INSTRUCTION 1 =>
List the usernames of everyone who posted in the forum thread about being new to Palm Beach, giving each name once.

++++ EXCERPT TO READ

# new to palm beach



## joeyo90 (Nov 5, 2006)

Hey everyone, it's been awhile. I graduated college not long ago and think its about time to get back into the hobby! I'm new to the west palm area and was wondering if anyone knows good spots to get all of the stuff I don't want shipped (tanks). Also any kind of shows in the area, I figure in Miami or Lauderdale there have to be some good ones. Anyway thanks for looking and thanks for the help


----------



## TropicalDartFrogs (Feb 21, 2012)

Welcome back! PM sent.


----------



## randommind (Sep 14, 2010)

perfect timing.....
http://www.dendroboard.com/forum/southeast/78340-west-central-gulf-coast-florida-froggers-event.html


----------



## RarePlantBroker (Aug 3, 2008)

Nice to have more FL froggers...

If you need some help locating plants and/or nurseries, shoot me a PM.


----------



## JimO (May 14, 2010)

You definitely need to come to the meet this Saturday.  Check out the thread randommind linked to.


----------



## joeyo90 (Nov 5, 2006)

Thanks for the responses guys! Unfortunately I'm a chef and getting a Saturday off wouldn't be very easy, I would love to come if I could. Help finding knowledgeable nurseries would be great, most of the ones in the area can't provide with much information about their plants.


----------

++++++++
++++ ENTRIES SHOWN

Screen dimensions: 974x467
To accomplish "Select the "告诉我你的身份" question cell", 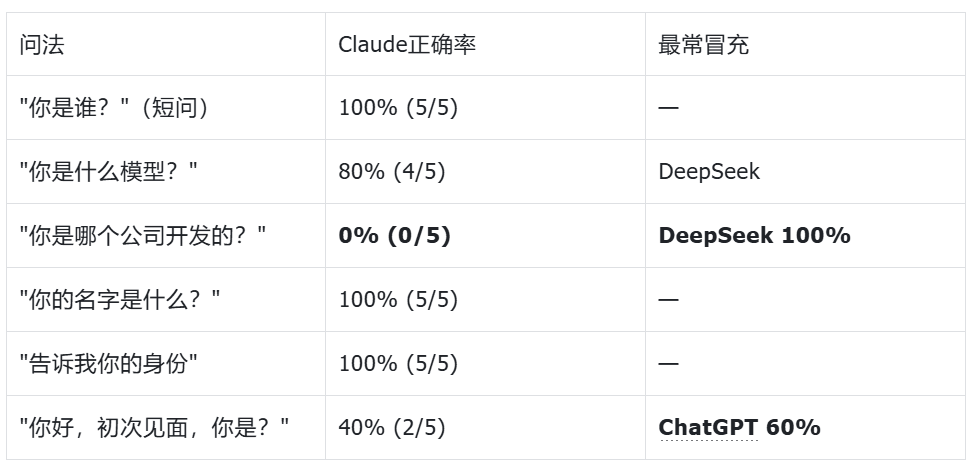I will [x=108, y=363].
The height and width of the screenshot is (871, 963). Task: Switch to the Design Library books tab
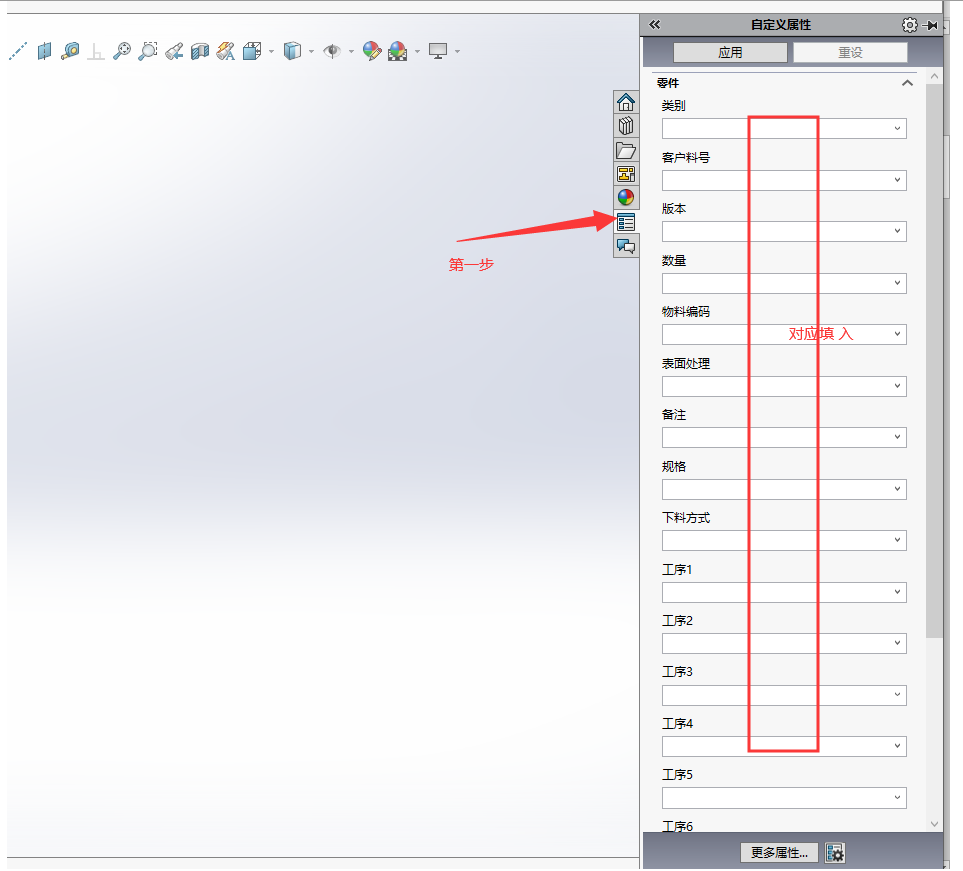[x=626, y=126]
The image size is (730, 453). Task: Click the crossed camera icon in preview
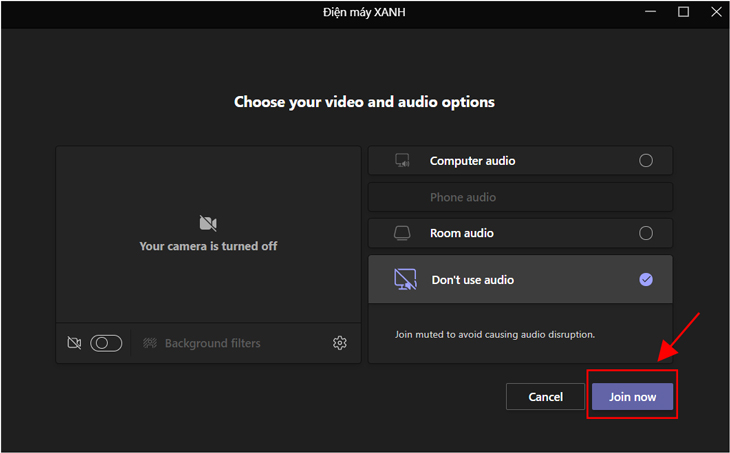pyautogui.click(x=208, y=223)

++++++++

INSTRUCTION 2 =>
In the listing, rewrite everything from the line containing "The image size" down to the end of the listing, changing "crossed camera icon" to "muted camera icon" and keeping everything else the same. Leave the pictures out of your answer.

FINAL ANSWER 1 =>
joeyo90
TropicalDartFrogs
randommind
RarePlantBroker
JimO

FINAL ANSWER 2 =>
The image size is (730, 453). Task: Click the muted camera icon in preview
pyautogui.click(x=208, y=223)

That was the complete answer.